Posted by Keshab R. Seadie | May 26, 2023 | 0 Comments

DOS Implements Measures to Expedite Visa Processing

The DOS has implemented new technology and improved coordination to reduce the number of visa applications that require administrative processing on security grounds. Since October 2022, the majority of cases that previously required additional administrative processing (221g) have been resolved immediately, resulting in more efficient visa processing times. These advancements ensure that national security is upheld while streamlining the visa application process.


USCIS Allows Issuance of Student Visas Up to 365 Days in Advance

In February 2023, the DOS announced that consular officers can now issue F or M student visas up to 365 days prior to an international student's program start date. This update does not affect the requirements for issuing Forms I-20 or the process for paying the I-901 SEVIS Fee. It is important to note that students can only enter the United States up to 30 days before the program start date listed on their Form I-20. Attempting to enter earlier may result in inadmissibility.

To ensure a smooth entry into the United States, students and school officials should verify the following prior to arrival at a U.S. port of entry:

  • Active I-901 SEVIS Fee payment on the Form I-20 being used for travel.
  • Matching school names on the Form I-20 and the visa.
  • Up-to-date student financial information in SEVIS.
  • Arrival within 30 days of the Program Start Date.

Increase in Student and Exchange Visitor Visa Fee

The DOS has published a final rule announcing an increase in certain nonimmigrant visa application processing fees, including student and exchange visitor visa fees (F, M, and J). Starting May 30, 2023, the cost for student and exchange visitor visas will be $185, up from $160. Please refer to the DOS press release for further details on the Final Rule on Nonimmigrant Visa Fee Increases.

..........

Required task A »
In the visa update post, what must students and school officials verify before arriving at a U.S. port of entry? List every item.
Required task B »
According to the visa update post, what will student and exchange visitor visas cost starting May 30, 2023?

..........

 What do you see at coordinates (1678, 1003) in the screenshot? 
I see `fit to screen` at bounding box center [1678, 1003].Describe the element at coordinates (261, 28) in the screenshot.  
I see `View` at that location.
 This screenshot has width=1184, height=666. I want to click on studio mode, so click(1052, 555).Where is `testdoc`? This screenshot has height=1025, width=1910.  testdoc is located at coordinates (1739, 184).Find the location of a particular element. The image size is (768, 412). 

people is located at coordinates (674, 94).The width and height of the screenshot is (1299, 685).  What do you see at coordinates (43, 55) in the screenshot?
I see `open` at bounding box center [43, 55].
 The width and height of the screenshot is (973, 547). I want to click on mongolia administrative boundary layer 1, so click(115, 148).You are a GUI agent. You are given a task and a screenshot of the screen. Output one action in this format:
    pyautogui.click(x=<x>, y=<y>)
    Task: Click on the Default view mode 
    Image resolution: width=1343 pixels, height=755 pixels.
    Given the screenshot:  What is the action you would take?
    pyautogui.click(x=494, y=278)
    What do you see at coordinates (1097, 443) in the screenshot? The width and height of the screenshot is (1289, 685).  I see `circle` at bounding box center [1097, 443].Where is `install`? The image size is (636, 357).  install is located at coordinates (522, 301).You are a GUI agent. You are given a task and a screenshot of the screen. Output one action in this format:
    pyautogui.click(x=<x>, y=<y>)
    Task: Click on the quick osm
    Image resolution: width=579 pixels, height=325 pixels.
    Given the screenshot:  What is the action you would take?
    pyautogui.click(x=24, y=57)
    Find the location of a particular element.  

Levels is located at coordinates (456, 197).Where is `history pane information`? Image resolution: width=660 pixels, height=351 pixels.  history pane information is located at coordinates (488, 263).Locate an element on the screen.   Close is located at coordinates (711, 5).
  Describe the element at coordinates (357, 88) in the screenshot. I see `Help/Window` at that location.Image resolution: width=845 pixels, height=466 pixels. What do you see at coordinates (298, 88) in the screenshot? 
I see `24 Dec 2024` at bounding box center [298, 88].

..........

Task output A »
- Active I-901 SEVIS Fee payment on the Form I-20 being used for travel.
- Matching school names on the Form I-20 and the visa.
- Up-to-date student financial information in SEVIS.
- Arrival within 30 days of the Program Start Date.

Task output B »
$185, up from $160.